▶ **WHAT THE TASK REQUIRES**:
All of the data that follows should be output again without any alteration.

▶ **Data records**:
################

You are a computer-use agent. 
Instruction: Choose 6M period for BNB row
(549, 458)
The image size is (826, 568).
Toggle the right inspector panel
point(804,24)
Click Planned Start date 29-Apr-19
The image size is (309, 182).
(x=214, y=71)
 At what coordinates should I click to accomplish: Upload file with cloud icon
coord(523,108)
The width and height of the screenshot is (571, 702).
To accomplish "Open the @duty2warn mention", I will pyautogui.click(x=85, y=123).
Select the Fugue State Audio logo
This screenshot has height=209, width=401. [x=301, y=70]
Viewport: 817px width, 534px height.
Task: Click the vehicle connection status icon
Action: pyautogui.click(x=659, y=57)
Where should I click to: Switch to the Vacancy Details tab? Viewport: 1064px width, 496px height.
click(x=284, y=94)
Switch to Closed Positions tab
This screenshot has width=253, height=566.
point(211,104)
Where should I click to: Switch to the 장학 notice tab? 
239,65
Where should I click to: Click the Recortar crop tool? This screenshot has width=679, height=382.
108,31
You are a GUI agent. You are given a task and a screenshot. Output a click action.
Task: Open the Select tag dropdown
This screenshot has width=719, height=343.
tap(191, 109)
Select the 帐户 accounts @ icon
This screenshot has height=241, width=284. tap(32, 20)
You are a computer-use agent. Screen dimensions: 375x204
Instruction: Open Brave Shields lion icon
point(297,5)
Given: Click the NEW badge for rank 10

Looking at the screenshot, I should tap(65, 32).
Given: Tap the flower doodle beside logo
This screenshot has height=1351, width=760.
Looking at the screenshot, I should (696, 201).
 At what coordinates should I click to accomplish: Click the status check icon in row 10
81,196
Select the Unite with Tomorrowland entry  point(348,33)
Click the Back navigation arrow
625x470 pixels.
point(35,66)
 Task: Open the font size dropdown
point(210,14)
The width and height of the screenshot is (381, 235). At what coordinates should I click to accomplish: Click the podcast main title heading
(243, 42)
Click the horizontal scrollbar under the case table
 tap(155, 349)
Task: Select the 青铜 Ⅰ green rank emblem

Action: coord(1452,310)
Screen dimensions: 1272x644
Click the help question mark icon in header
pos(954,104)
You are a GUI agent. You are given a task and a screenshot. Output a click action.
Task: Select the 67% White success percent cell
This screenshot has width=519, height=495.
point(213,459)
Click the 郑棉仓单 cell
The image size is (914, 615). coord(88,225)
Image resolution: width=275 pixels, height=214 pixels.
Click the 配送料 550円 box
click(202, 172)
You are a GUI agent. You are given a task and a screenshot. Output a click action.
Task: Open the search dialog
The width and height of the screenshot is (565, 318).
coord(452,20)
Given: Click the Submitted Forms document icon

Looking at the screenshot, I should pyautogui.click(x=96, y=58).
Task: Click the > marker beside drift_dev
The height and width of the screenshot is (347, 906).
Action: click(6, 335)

################

▶ **FINISHED EXERCISE**:
You are a computer-use agent. 
Instruction: Choose 6M period for BNB row
(549, 458)
The image size is (826, 568).
Toggle the right inspector panel
point(804,24)
Click Planned Start date 29-Apr-19
The image size is (309, 182).
(x=214, y=71)
 At what coordinates should I click to accomplish: Upload file with cloud icon
coord(523,108)
The width and height of the screenshot is (571, 702).
To accomplish "Open the @duty2warn mention", I will pyautogui.click(x=85, y=123).
Select the Fugue State Audio logo
This screenshot has height=209, width=401. [x=301, y=70]
Viewport: 817px width, 534px height.
Task: Click the vehicle connection status icon
Action: pyautogui.click(x=659, y=57)
Where should I click to: Switch to the Vacancy Details tab? Viewport: 1064px width, 496px height.
click(x=284, y=94)
Switch to Closed Positions tab
This screenshot has width=253, height=566.
point(211,104)
Where should I click to: Switch to the 장학 notice tab? 
239,65
Where should I click to: Click the Recortar crop tool? This screenshot has width=679, height=382.
108,31
You are a GUI agent. You are given a task and a screenshot. Output a click action.
Task: Open the Select tag dropdown
This screenshot has width=719, height=343.
tap(191, 109)
Select the 帐户 accounts @ icon
This screenshot has height=241, width=284. tap(32, 20)
You are a computer-use agent. Screen dimensions: 375x204
Instruction: Open Brave Shields lion icon
point(297,5)
Given: Click the NEW badge for rank 10

Looking at the screenshot, I should tap(65, 32).
Given: Tap the flower doodle beside logo
This screenshot has height=1351, width=760.
Looking at the screenshot, I should (696, 201).
 At what coordinates should I click to accomplish: Click the status check icon in row 10
81,196
Select the Unite with Tomorrowland entry  point(348,33)
Click the Back navigation arrow
625x470 pixels.
point(35,66)
 Task: Open the font size dropdown
point(210,14)
The width and height of the screenshot is (381, 235). At what coordinates should I click to accomplish: Click the podcast main title heading
(243, 42)
Click the horizontal scrollbar under the case table
 tap(155, 349)
Task: Select the 青铜 Ⅰ green rank emblem

Action: coord(1452,310)
Screen dimensions: 1272x644
Click the help question mark icon in header
pos(954,104)
You are a GUI agent. You are given a task and a screenshot. Output a click action.
Task: Select the 67% White success percent cell
This screenshot has width=519, height=495.
point(213,459)
Click the 郑棉仓单 cell
The image size is (914, 615). coord(88,225)
Image resolution: width=275 pixels, height=214 pixels.
Click the 配送料 550円 box
click(202, 172)
You are a GUI agent. You are given a task and a screenshot. Output a click action.
Task: Open the search dialog
The width and height of the screenshot is (565, 318).
coord(452,20)
Given: Click the Submitted Forms document icon

Looking at the screenshot, I should pyautogui.click(x=96, y=58).
Task: Click the > marker beside drift_dev
The height and width of the screenshot is (347, 906).
Action: click(6, 335)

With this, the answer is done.